++++ Supplied material ++++

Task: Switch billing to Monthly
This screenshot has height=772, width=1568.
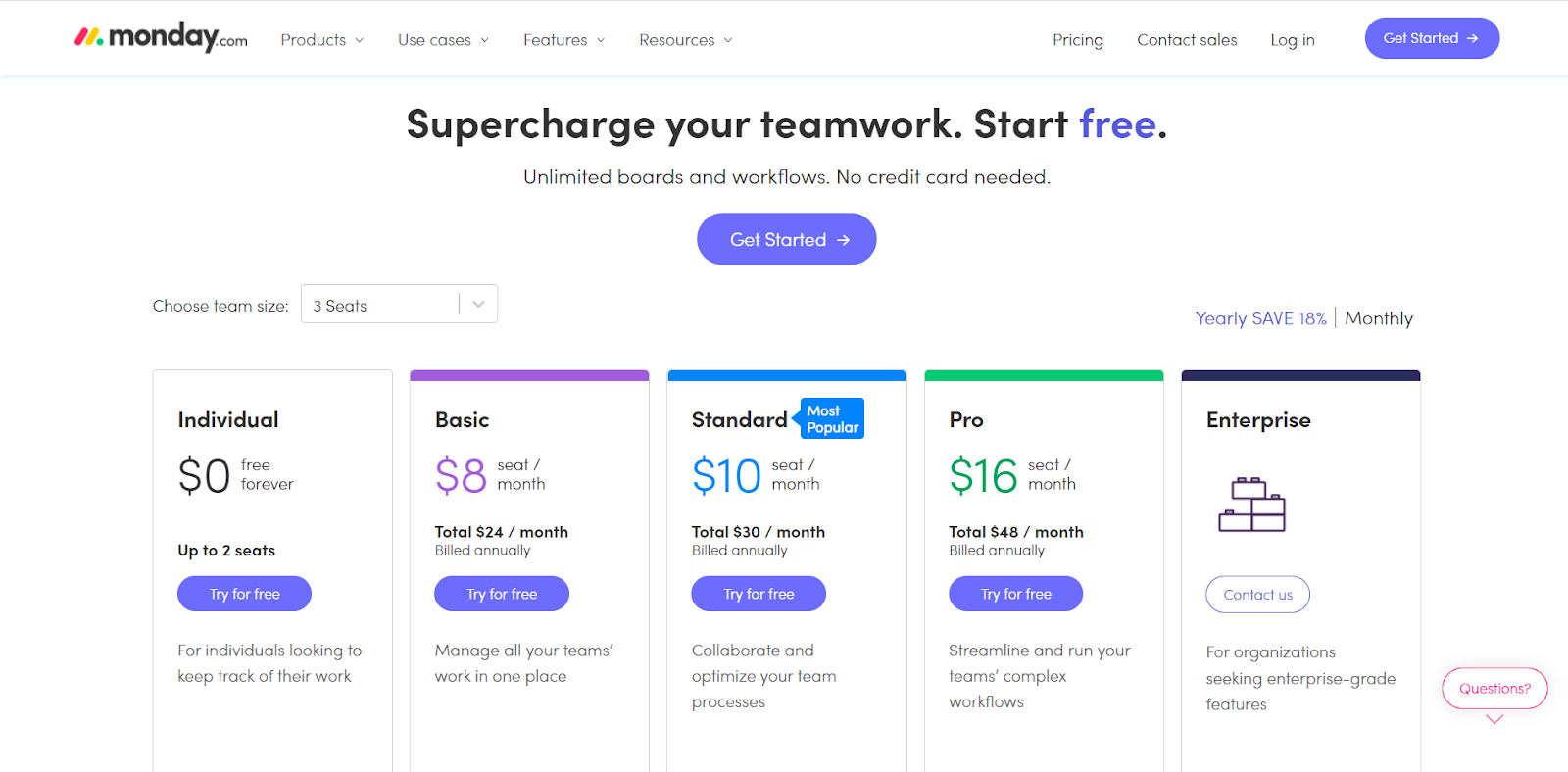Action: (x=1378, y=318)
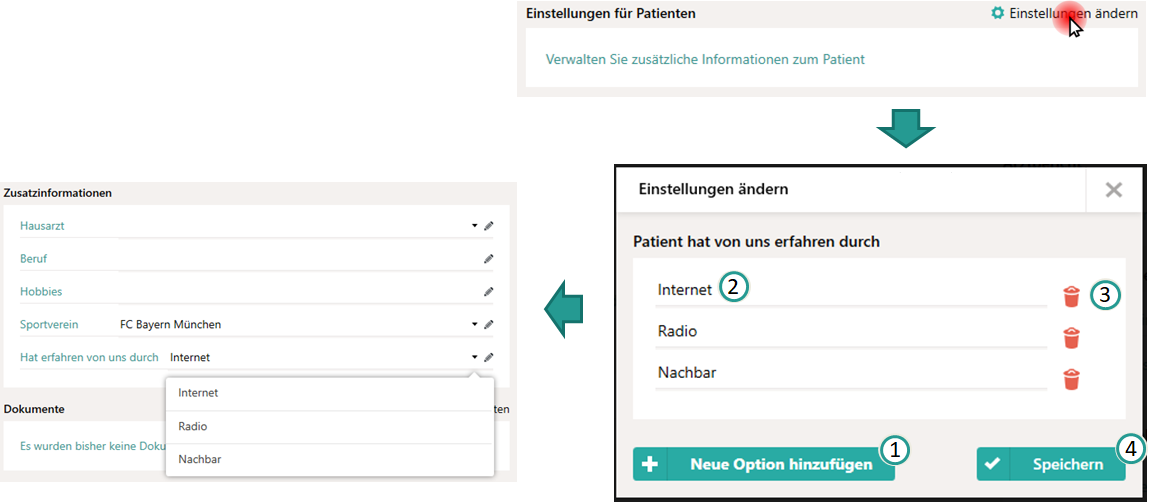
Task: Select Internet from the dropdown list
Action: (330, 394)
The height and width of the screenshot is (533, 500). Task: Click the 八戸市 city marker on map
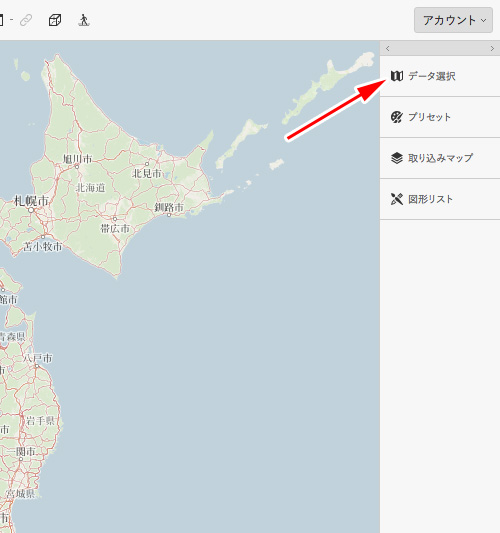(x=36, y=366)
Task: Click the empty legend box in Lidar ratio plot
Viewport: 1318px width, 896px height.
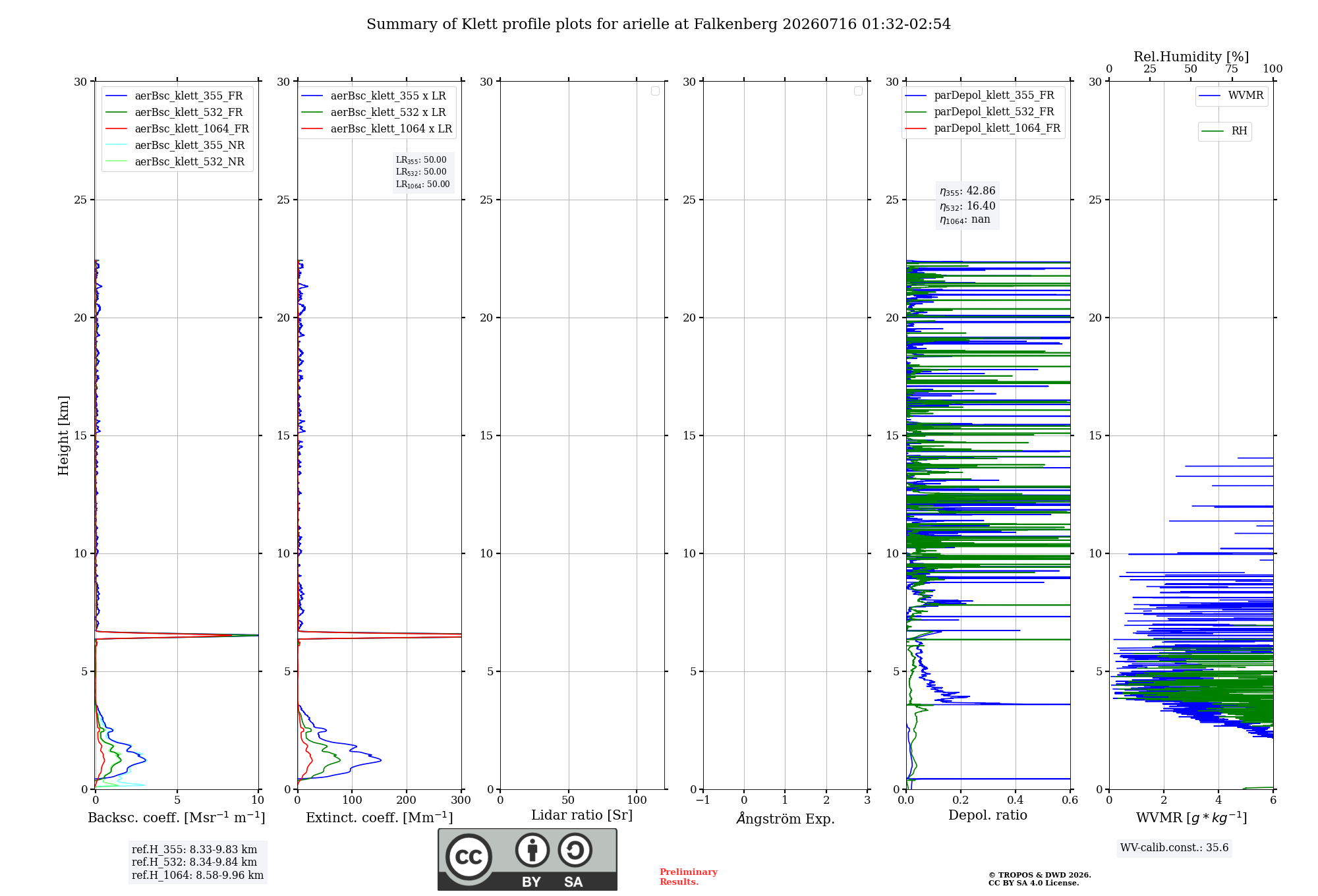Action: pos(655,91)
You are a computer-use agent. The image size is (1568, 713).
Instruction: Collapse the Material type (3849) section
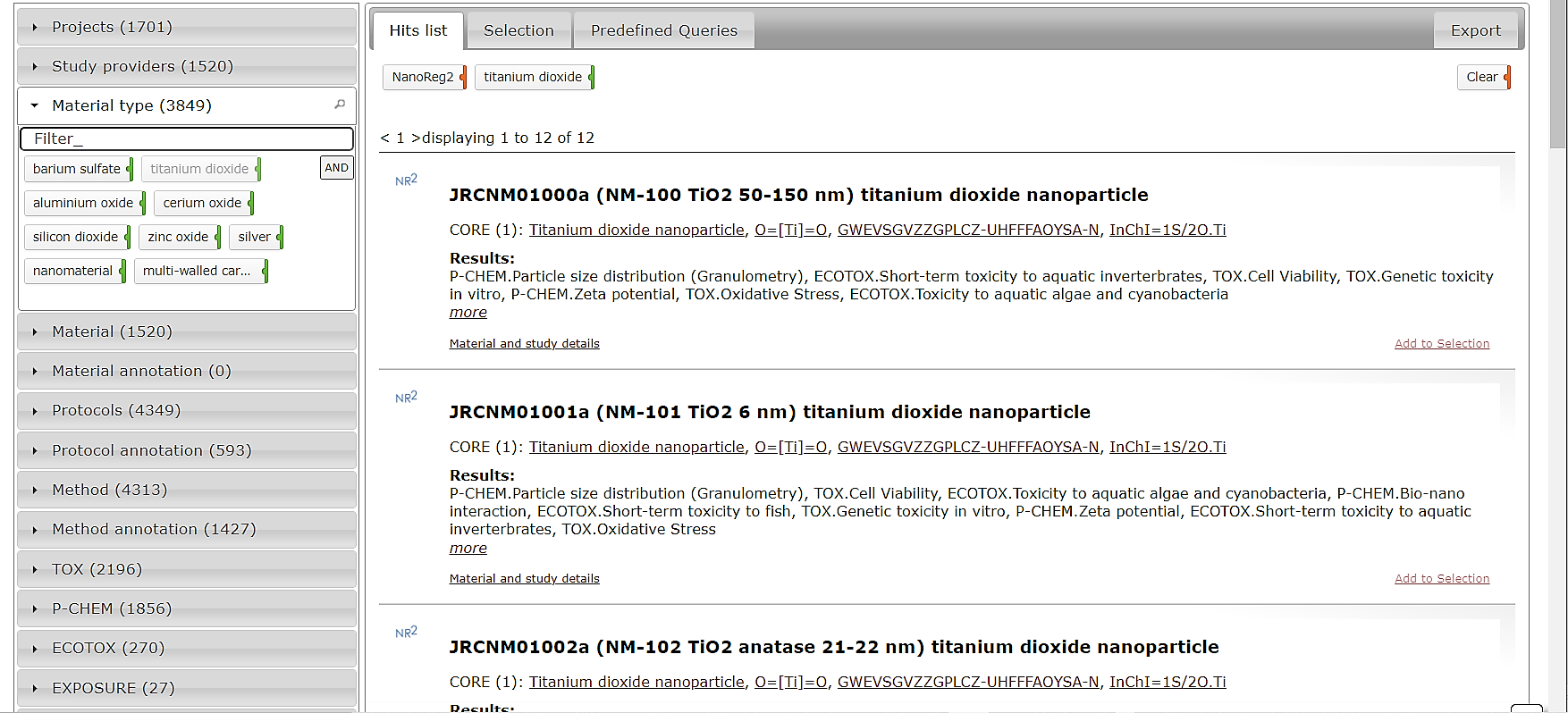pyautogui.click(x=131, y=105)
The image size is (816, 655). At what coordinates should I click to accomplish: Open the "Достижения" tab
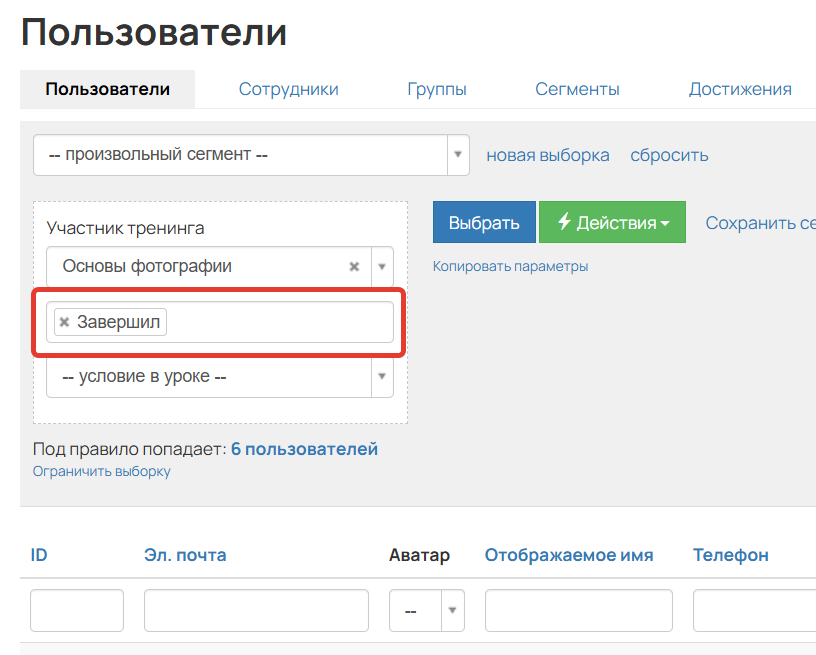(740, 88)
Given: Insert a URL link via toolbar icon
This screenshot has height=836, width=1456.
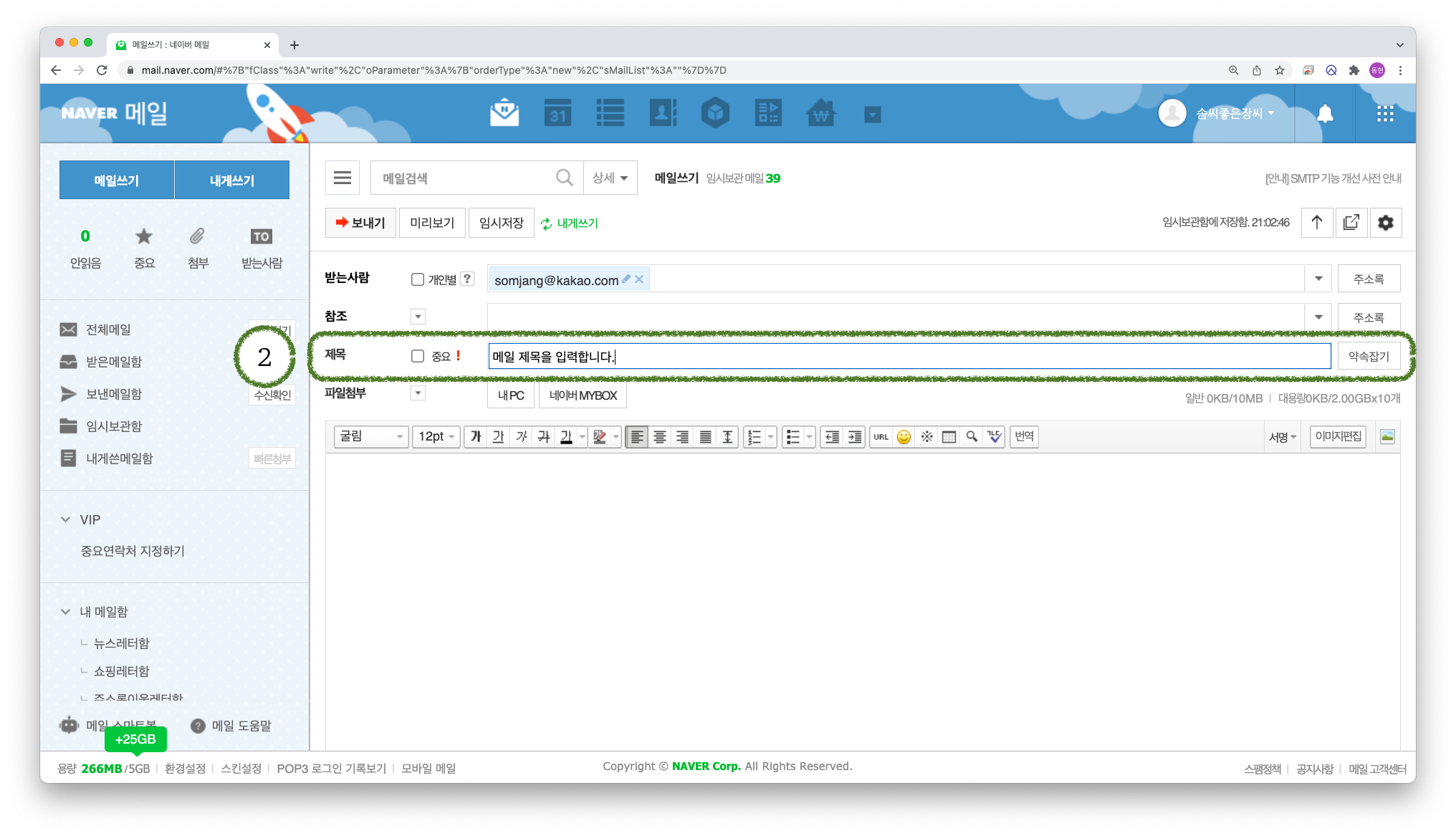Looking at the screenshot, I should pos(881,437).
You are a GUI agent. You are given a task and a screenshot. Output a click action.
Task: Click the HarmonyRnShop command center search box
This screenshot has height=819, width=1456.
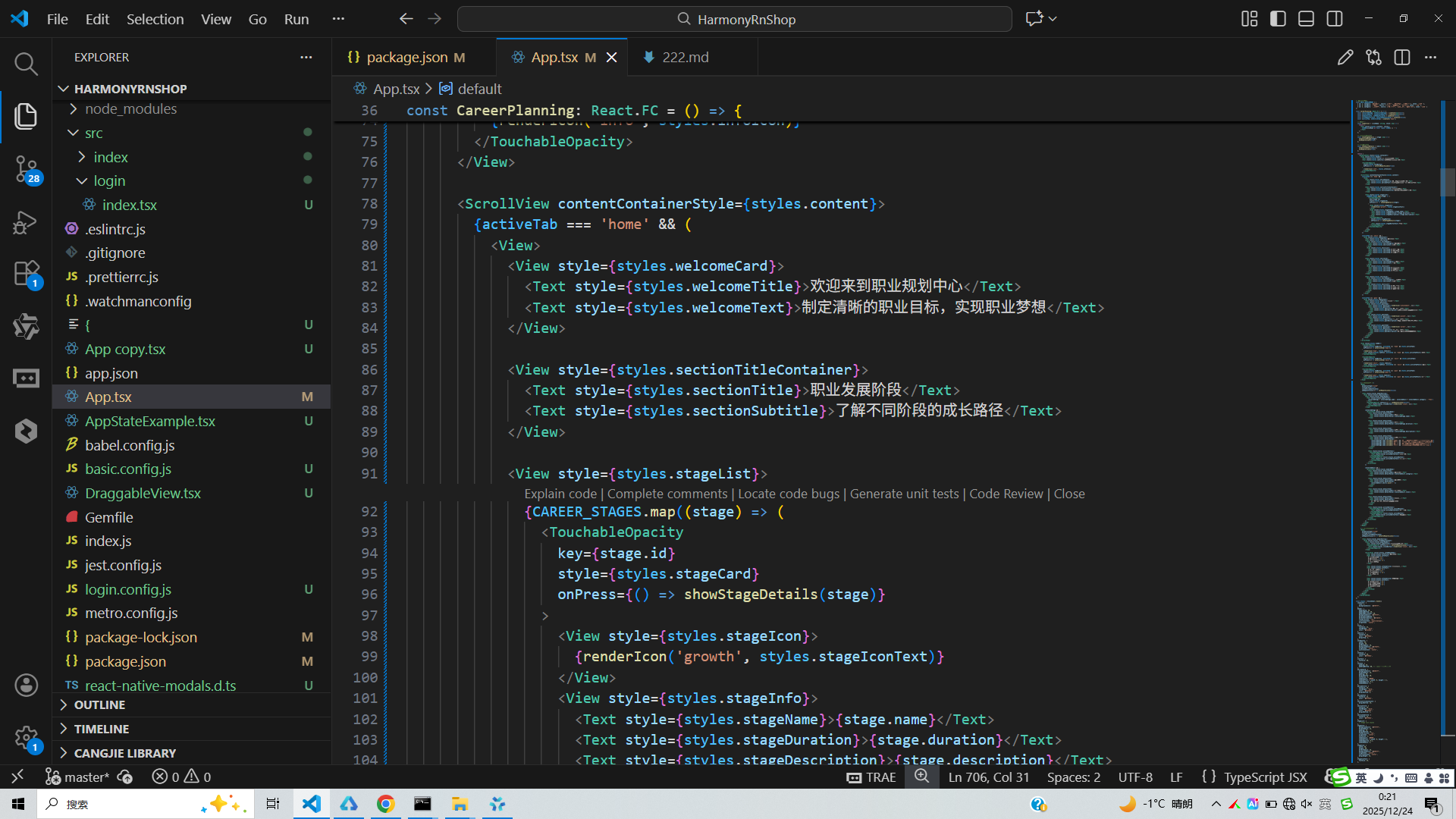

++++

# [Instructions for the task]
Reproduce every line of the records above word for word, leaving out the pictures.

# [Complete response]
Task: Switch billing to Monthly
This screenshot has height=772, width=1568.
Action: (x=1378, y=318)
Task: Select Internet from the dropdown list
Action: (330, 394)
The height and width of the screenshot is (533, 500). Task: Click the 八戸市 city marker on map
(x=36, y=366)
Task: Click the empty legend box in Lidar ratio plot
Viewport: 1318px width, 896px height.
Action: pos(655,91)
You are a computer-use agent. The image size is (1568, 713).
Instruction: Collapse the Material type (3849) section
pyautogui.click(x=131, y=105)
The image size is (816, 655). At what coordinates should I click to accomplish: Open the "Достижения" tab
(740, 88)
Given: Insert a URL link via toolbar icon
This screenshot has height=836, width=1456.
Looking at the screenshot, I should pos(881,437).
You are a GUI agent. You are given a task and a screenshot. Output a click action.
Task: Click the HarmonyRnShop command center search box
This screenshot has height=819, width=1456.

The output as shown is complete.